1
votes

In genealogy we use DNA to find matches. Y-DNA finds patrilineal matches. A neo4j query (where RN is a unique identifier for a person) that does this is:

MATCH (n{RN:1}) match p=n-[r:father*..22]->m return m.RN as RN,m.fullname as FullName,m.sex as Sex,m.bd as BD,m.dd as DD,length(p) as generation,case when left(m.bd,4)>'1930' and rtrim(m.dd)='' then 'Y' else 'N' end as mtDNA_Candidate, reduce(srt2 ='|', q IN nodes(p)| srt2 + q.RN + '|') AS PathOrder order by generation desc,PathOrder desc

or we use mitochondrial DNA for matrilineal matches:

`MATCH (n{RN:1}) match p=n-[r:mother*..22]->m return m.RN as RN,m.fullname as FullName,m.sex as Sex,m.bd as BD,m.dd as DD,length(p) as generation,case when left(m.bd,4)>'1930' and rtrim(m.dd)='' then 'Y' else 'N' end as mtDNA_Candidate, reduce(srt2 ='|', q IN nodes(p)| srt2 + q.RN + '|') AS PathOrder order by generation desc,PathOrder desc`

MY QUESTION is related to X-chromosome DNA. A father gives an X-chromosome to only his daughters and a mother gives one to all her children. Thus, I need a cypher query that gets all mother's but only father's when there is a daughter in the immediate more recent temporal generation. If there is a son in the later generation then I exclude the father.

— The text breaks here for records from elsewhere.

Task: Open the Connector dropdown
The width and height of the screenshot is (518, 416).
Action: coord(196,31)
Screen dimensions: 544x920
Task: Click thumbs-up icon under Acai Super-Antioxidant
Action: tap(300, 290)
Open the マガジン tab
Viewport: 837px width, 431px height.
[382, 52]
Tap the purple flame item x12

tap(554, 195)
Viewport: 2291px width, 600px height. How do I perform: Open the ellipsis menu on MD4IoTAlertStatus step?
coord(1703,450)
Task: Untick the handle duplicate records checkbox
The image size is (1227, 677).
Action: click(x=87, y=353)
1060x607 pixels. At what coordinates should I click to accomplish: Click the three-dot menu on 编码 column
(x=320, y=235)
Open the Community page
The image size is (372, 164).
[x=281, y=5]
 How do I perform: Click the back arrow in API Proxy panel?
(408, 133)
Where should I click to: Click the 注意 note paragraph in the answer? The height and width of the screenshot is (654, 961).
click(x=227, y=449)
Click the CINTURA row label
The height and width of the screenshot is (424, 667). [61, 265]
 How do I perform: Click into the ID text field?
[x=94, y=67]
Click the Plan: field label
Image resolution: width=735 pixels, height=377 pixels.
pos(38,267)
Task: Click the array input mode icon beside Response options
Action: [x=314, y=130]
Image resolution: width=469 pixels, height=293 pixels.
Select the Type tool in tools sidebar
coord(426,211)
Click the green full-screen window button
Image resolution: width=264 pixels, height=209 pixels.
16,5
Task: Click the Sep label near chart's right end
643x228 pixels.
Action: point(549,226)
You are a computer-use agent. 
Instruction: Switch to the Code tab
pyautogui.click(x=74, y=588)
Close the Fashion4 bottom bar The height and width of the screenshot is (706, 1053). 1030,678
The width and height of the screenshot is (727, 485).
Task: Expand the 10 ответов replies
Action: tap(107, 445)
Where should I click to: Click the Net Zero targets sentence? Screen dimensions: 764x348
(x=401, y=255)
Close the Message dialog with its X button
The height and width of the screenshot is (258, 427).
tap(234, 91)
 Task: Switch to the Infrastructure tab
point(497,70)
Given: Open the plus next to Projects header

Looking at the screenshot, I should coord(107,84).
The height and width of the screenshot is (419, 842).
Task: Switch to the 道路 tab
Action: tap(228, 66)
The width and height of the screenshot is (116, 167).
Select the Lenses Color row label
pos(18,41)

I have a property 'sex' in the nodes with a value of either M or F. the birth date is not always known, so it cannot be used to determine directionality

I tried this, but get an error:

`MATCH (n{RN:1}) match p=n-[r:mother*..22|father*..1]->m return m.RN as RN,m.fullname as FullName,m.sex as Sex,m.bd as BD,m.dd as DD,length(p) as generation,case when left(m.bd,4)>'1930' and rtrim(m.dd)='' then 'Y' else 'N' end as mtDNA_Candidate, reduce(srt2 ='|', q IN nodes(p)| srt2 + q.RN + '|') AS PathOrder order by generation desc,PathOrder desc`
1
What is the error message?William Lyon
Could you describe your data model more detailed? What exactly are you looking for in terms of you graph?Martin Preusse
The error message with the 3rd query is Invalid input '|': expected an identifier character, a property map or ']' (line 1, column 41 (offset: 40)) "MATCH (n{RN:1}) match p=n-[r:mother*..22|father*..1]->m return m.RN as RN,m.fullname as FullName,m.sex as Sex,m.bd as BD,m.dd as DD,length(p) as generation,case when left(m.bd,4)>'1930' and rtrim(m.dd)='' then 'Y' else 'N' end as mtDNA_Candidate, reduce(srt2 ='|', q IN nodes(p)| srt2 + q.RN + '|') AS PathOrder order by generation desc,PathOrder desc" ^David A Stumpf
More on the data model. The Person nodes have relationships of father and mother pointing to the nodes for their biological parents. Each node has properties such as sex, BD (birth date), DD. There are another set of nodes for unions which are not used in the query but have a union_id and an identified for each partner (e.g. parent) with U1 being a husband and U2 a wife. Every Person node has a relationship to one union (e.g, their parents).David A Stumpf

1 Answers

1
votes

[UPDATED]

The [r:mother*..22|father*..1] syntax is illegal. A relationship in a Cypher query can have at most a single variable length specification, and it must come after the relationship type(s). (Aside: note also that [:father*..1] is the same as [:father]).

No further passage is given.